Critique publiée par Woland le 18-04-2005
De son vrai nom Kimitake Hiraoka, Yukio Mishima demeure comme l’un des plus grands et des plus sulfureux auteurs japonais de l’Après-guerre. Grand, il le fut par la sensibilité et la fluidité d’un style qui, dans sa "Mer de la Fertilité", n’est pas loin de charrier la Poésie à l’état pur. Quant au souffre de sa réputation, il est dû essentiellement à ses opinions politiques on ne peut plus nationalistes et fortement opposées au modernisme.
L’homosexualité, l’étroite liaison qu’ont toujours entretenue Eros et Thanatos, le pessimisme le plus amer et le plus raffiné, la nostalgie de la tradition des samouraïs et du Japon impérial ainsi qu’une fascination dévorante pour l’auto-destruction, voilà les piliers sur lesquels repose, et solidement, l’oeuvre de l’auteur japonais.
Dans cette oeuvre, mieux vaut pénétrer par les "Confessions d’un Masque", récit sobre et poignant de la découverte par le héros de son homosexualité.
Et mieux vaut sans doute réserver pour la fin - bien que cet ouvrage ne soit pas le dernier que rédigea l’écrivain - le pervers et désespéré "Pavillon d’Or."
A l’origine, un fait divers : l’incendie de l’un des plus vieux et des plus vénérés temples shintoïstes de Kyôto, qui donne d’ailleurs son nom au livre.

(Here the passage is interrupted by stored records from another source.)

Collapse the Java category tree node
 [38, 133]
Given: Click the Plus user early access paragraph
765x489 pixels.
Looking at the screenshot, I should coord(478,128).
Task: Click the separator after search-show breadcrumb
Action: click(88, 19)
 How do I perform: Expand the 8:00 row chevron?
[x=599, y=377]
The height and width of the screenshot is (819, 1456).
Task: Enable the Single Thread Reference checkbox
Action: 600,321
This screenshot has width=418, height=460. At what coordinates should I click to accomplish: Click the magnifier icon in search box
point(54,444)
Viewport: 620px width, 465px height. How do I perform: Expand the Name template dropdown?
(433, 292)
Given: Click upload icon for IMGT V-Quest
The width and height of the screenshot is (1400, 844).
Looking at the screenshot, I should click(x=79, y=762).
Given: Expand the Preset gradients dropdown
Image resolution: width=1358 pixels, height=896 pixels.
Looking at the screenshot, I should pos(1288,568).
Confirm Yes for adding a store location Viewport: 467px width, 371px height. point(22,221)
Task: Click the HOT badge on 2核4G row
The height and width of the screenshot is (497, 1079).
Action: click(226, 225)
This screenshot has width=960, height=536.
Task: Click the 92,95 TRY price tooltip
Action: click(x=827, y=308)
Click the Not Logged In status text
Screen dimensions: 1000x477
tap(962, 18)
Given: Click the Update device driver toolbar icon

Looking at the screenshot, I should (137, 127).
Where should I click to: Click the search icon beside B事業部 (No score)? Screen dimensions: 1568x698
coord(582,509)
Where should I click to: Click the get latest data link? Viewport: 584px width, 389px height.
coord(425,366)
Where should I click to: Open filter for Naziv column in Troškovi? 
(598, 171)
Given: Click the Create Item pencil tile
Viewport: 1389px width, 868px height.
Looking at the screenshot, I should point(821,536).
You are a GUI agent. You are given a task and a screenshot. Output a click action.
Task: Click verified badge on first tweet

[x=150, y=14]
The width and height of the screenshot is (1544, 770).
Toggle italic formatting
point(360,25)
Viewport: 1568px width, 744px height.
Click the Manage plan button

L’auteur en est un bonze novice de 21 ans qui dira avoir agi par haine de la Beauté.
Cette histoire, Mishima va la retravailler avec autant de patience et de perfectionnisme qu’il en a mis jadis, lui, l’enfant malingre et chétif, à sculpter son propre corps en un désir de surcompensation qui n’est pas sans rappeler lord Byron. D’emblée, il se place dans la peau du futur pyromane, un garçon laid et bègue, qui voue à son père disparu autant d’admiration qu’il porte de mépris, voire de haine à sa mère. Et le héros, Mizogushi, à son tour, va disposer de deux "doubles" : l’un, positif, le clair Tsurukawa qui, pourtant, finira lui aussi par se suicider après une déception amoureuse ; l’autre, négatif, le cynique Kashigawi dont les deux pieds bots évoquent irrésistiblement au lecteur occidental le Méphistophélès de la légende faustienne.
Au centre de ce trouble univers, le Pavillon d’Or où Mizogushi et Tsurukawa sont novices et qui, lui aussi, possède un "double" dans la cervelle complexe du premier, un double qui symbolise à la fois la Beauté suprême et, vraisemblablement aussi, l’Homosexualité larvée du narrateur. Il est en effet étrange de constater que celui-ci ne peut avoir de relation sexuelle avec une femme que lorsqu’il a pris la décision de renoncer à tout et d’incendier le Pavillon d’Or. (Encore cette relation est-elle fort loin de la volupté qu’il imaginait ...)
Et, en filigrane, la Chair, toujours à la limite de la Perversion et de la Décomposition. Car Mishima, que fascinait tant la Beauté et surtout celle du corps masculin, souhaita sans doute toute sa vie s’en libérer à jamais.
Un roman où l’introspection frôle parfois l’intolérable tant l’on sent, au-delà le personnage fictif de Mizogushi, les coups dont se flagelle - non sans volupté - Mishima lui-même. Un roman envoûtant mais étouffant et absolument dénué de tout espoir. Un roman fidèle à son auteur qui, après avoir tenté un putsch militaire en novembre 1970, demanda à un proche de l’assister dans son seppuku.
Yukio Mishima était enfin libéré : il avait tout juste 45 ans.